Accordingly, the coupling of the rear plate, the reducer, and the
motor can be as follows.
[0512] FIGS. 16A and 16B show perspective views of an example of a
reducer. FIGS. 17A and 17B are cross-sectional views showing the
reducer coupled to a rear plate.
[0513] Specifically, FIG. 16A shows one side of the reducer, and
FIG. 16B shows the other side of the reducer.
[0514] Referring to FIGS. 6A and 6B, 16A and 16B, and 17A and 17B,
the reducer 600 can include a first housing 610 that is coupled to
the mounting surface 4251a from the rear. The first housing 610 can
be formed in a circular plate shape. In addition, the first housing
610 can include a first housing shaft accommodating portion 612
protruding frontwards from a center thereof. The first housing
shaft accommodating portion 612 can be inserted into the mounting
hole 4255 to face the drum accommodating portion 223. In addition,
the first housing shaft accommodating portion 612 can be coupled to
the drum rotating shaft 650 as the drum rotating shaft 650 is
accommodated thereinto.

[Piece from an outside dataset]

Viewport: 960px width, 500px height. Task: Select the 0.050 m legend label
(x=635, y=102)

That is, the drum rotating shaft 650 can be
coupled to the drum 200 through the drum accommodating portion 223,
and the drum rotating shaft 650 can provide a rotation force to the
drum 200.
[0515] In addition, the reducer 600 can include a second housing
620 coupled to the first housing 610 and having a sun gear 631, a
planetary gear 632, a ring gear 633, and the like disposed therein.

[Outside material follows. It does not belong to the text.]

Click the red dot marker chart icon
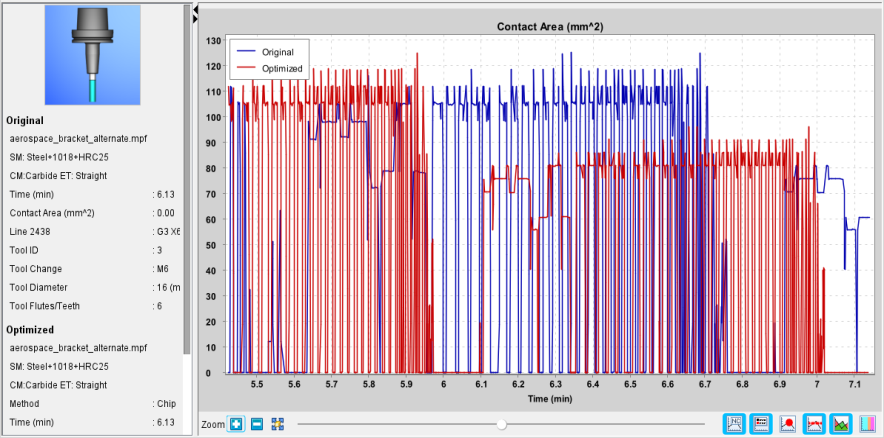 click(x=788, y=423)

The second housing 620 can be coupled to the first housing 610 to
shield the interior of the reducer 600.
[0516] Specifically, the first housing 610 can include a first
housing blocking body 611 formed in a circular plate shape. In
addition, the second housing 620 can include a second housing
blocking body 622 formed in a hollow cylindrical shape. That is,
the interior of the reducer 600 can be shielded by the first
housing blocking body 611 and the second housing blocking body 622,
so that the internal components of the sun gear 631, the planetary
gear 632, the ring gear 633, and the like can be prevented from
being exposed to the outside.
[0517] In addition, the second housing 620 can include a second
housing coupling body 621 extending along a circumference of the
second housing blocking body 622 to face the first housing 610. The
second housing coupling body 621 can be formed in an annular shape
to correspond to the first housing blocking body 611.

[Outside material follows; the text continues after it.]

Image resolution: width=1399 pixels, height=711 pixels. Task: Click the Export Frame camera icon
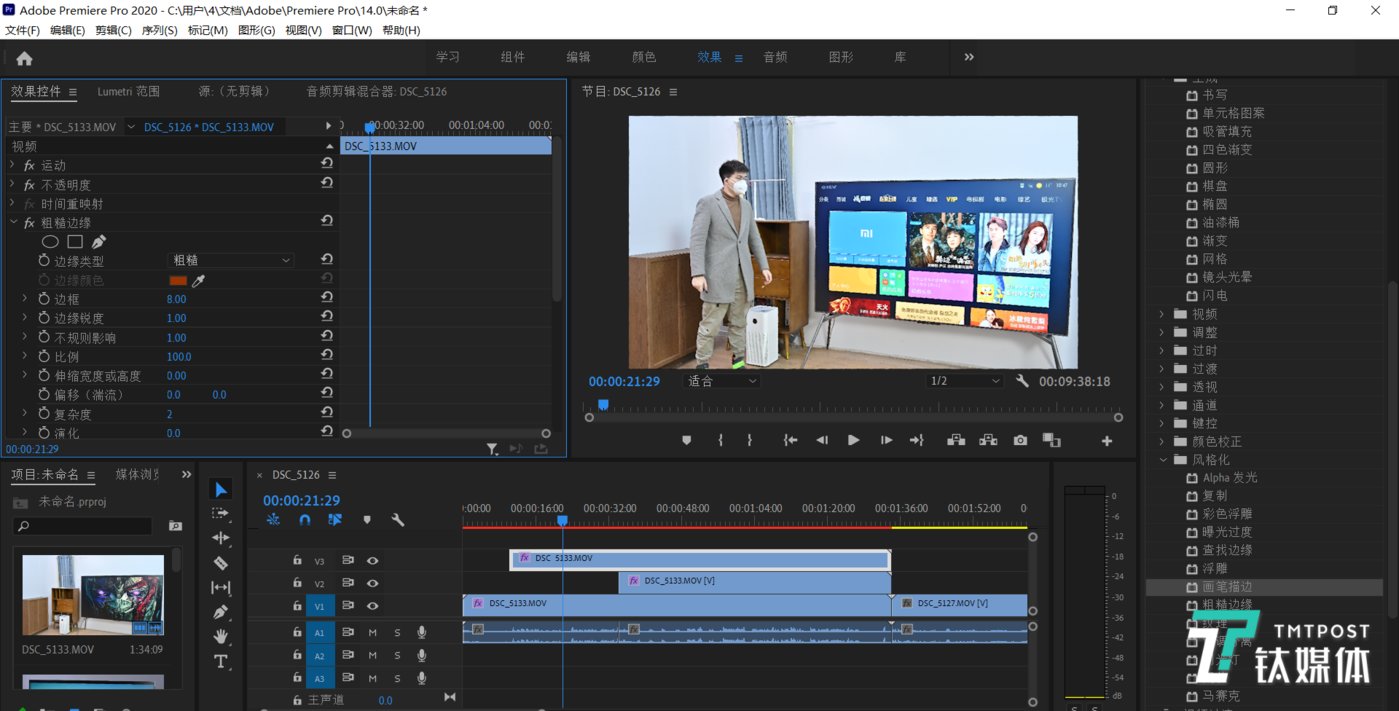1020,440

[0518] The first housing 610 can include a first housing fastening
hole 6111 including a plurality of first housing fastening holes
defined along a circumference of the first housing blocking body
611. The second housing coupling body 621 can include a second
housing fastening hole 6211 defined at a position corresponding to
the first housing fastening hole 6111. That is, the first housing
610 and the second housing 620 can be coupled to each other through
a separate reducer fastening member 681. The reducer fastening
member 681 can be coupled through the first housing fastening hole
6111 and the second housing fastening hole 6211 to fix the first
housing 610 and the second housing 620.
[0519] In addition, the first housing 610 can be disposed inwardly
of the first mounting support 4251d. Accordingly, the mounting
surface 4251a can have a first rear fastening hole 4251f located
inwardly of the first mounting support 4251d and penetrating the
mounting surface 4251a. The first rear fastening hole 4251f can be
defined at a position corresponding to the first housing fastening
hole 6111 and the second housing fastening hole 6211. Accordingly,
the reducer fastening member 681 can be coupled through the first
rear fastening hole 4251f in addition to the first housing
fastening hole 6111 and the second housing fastening hole 6211.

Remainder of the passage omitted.